Exercise brief = Rewrite the records from the line containing "Open the API" through the end of the records as a numbered list, omitting any blank lines.

Rows showing where targets appear
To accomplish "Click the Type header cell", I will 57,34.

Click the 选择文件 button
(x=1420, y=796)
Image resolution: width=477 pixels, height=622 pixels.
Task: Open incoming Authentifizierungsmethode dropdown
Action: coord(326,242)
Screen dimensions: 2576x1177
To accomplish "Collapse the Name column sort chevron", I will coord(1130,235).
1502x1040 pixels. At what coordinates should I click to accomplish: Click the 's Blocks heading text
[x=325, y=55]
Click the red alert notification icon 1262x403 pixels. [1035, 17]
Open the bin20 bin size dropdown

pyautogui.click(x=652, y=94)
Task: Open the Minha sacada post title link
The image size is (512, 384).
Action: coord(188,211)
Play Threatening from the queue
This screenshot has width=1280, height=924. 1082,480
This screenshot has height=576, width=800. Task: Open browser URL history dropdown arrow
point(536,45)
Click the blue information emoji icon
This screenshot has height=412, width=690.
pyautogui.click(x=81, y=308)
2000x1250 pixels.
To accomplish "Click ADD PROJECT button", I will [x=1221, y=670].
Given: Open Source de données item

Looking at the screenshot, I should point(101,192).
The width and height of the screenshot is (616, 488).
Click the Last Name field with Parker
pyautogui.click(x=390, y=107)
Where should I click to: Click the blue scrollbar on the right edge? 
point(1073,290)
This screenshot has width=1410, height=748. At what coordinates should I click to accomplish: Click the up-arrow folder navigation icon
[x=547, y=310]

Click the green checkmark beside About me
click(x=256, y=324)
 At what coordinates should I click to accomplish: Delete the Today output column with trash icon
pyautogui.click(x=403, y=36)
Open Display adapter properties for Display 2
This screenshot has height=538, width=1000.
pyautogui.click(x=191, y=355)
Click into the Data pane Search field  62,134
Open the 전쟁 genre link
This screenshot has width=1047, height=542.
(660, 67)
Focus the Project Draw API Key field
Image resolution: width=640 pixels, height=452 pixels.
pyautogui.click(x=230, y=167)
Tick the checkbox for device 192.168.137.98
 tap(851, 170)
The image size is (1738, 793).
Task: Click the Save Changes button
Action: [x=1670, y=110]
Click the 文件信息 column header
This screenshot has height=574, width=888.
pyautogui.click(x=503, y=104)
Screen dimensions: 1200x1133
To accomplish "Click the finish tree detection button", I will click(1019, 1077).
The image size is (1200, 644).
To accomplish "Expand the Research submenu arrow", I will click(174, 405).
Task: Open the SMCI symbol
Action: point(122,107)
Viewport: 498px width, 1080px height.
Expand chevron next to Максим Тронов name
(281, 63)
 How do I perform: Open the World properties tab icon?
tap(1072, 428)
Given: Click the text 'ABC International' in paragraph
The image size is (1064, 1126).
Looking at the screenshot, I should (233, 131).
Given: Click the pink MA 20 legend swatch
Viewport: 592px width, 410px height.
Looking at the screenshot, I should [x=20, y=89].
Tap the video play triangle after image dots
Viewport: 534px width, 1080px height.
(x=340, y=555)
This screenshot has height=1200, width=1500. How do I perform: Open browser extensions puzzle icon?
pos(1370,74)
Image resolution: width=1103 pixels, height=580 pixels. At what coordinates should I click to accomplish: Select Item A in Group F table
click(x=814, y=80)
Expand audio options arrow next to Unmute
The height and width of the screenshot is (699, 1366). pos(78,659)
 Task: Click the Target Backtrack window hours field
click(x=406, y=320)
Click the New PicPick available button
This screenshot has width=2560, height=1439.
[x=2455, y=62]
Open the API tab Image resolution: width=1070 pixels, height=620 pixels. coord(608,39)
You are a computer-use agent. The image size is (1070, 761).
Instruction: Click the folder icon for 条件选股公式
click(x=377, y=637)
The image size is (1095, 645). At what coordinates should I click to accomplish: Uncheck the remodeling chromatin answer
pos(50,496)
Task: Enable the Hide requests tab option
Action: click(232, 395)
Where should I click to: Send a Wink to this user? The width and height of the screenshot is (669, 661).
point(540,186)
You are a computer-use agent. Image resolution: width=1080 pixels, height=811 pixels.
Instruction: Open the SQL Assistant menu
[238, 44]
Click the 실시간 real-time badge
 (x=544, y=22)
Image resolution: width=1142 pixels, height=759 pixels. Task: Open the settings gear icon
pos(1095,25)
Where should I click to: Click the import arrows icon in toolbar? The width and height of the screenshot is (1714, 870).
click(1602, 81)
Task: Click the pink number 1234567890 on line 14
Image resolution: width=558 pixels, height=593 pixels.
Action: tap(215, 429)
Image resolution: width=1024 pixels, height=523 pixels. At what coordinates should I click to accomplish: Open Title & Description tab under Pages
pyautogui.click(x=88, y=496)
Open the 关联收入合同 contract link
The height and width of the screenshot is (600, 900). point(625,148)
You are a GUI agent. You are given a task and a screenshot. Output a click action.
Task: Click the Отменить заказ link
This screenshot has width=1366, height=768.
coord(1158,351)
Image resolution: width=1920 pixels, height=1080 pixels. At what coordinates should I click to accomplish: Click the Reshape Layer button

Answer to the problem =
1. Open the API tab Image resolution: width=1070 pixels, height=620 pixels. coord(608,39)
2. You are a computer-use agent. The image size is (1070, 761).
3. Instruction: Click the folder icon for 条件选股公式
4. click(x=377, y=637)
5. The image size is (1095, 645). At what coordinates should I click to accomplish: Uncheck the remodeling chromatin answer
6. pos(50,496)
7. Task: Enable the Hide requests tab option
8. Action: click(232, 395)
9. Where should I click to: Send a Wink to this user? The width and height of the screenshot is (669, 661).
10. point(540,186)
11. You are a computer-use agent. Image resolution: width=1080 pixels, height=811 pixels.
12. Instruction: Open the SQL Assistant menu
13. [238, 44]
14. Click the 실시간 real-time badge
15.  (x=544, y=22)
16. Image resolution: width=1142 pixels, height=759 pixels. Task: Open the settings gear icon
17. pos(1095,25)
18. Where should I click to: Click the import arrows icon in toolbar? The width and height of the screenshot is (1714, 870).
19. click(1602, 81)
20. Task: Click the pink number 1234567890 on line 14
21. Image resolution: width=558 pixels, height=593 pixels.
22. Action: tap(215, 429)
23. Image resolution: width=1024 pixels, height=523 pixels. At what coordinates should I click to accomplish: Open Title & Description tab under Pages
24. pyautogui.click(x=88, y=496)
25. Open the 关联收入合同 contract link
26. The height and width of the screenshot is (600, 900). point(625,148)
27. You are a GUI agent. You are given a task and a screenshot. Output a click action.
28. Task: Click the Отменить заказ link
29. This screenshot has width=1366, height=768.
30. coord(1158,351)
31. Image resolution: width=1920 pixels, height=1080 pixels. At what coordinates should I click to accomplish: Click the Reshape Layer button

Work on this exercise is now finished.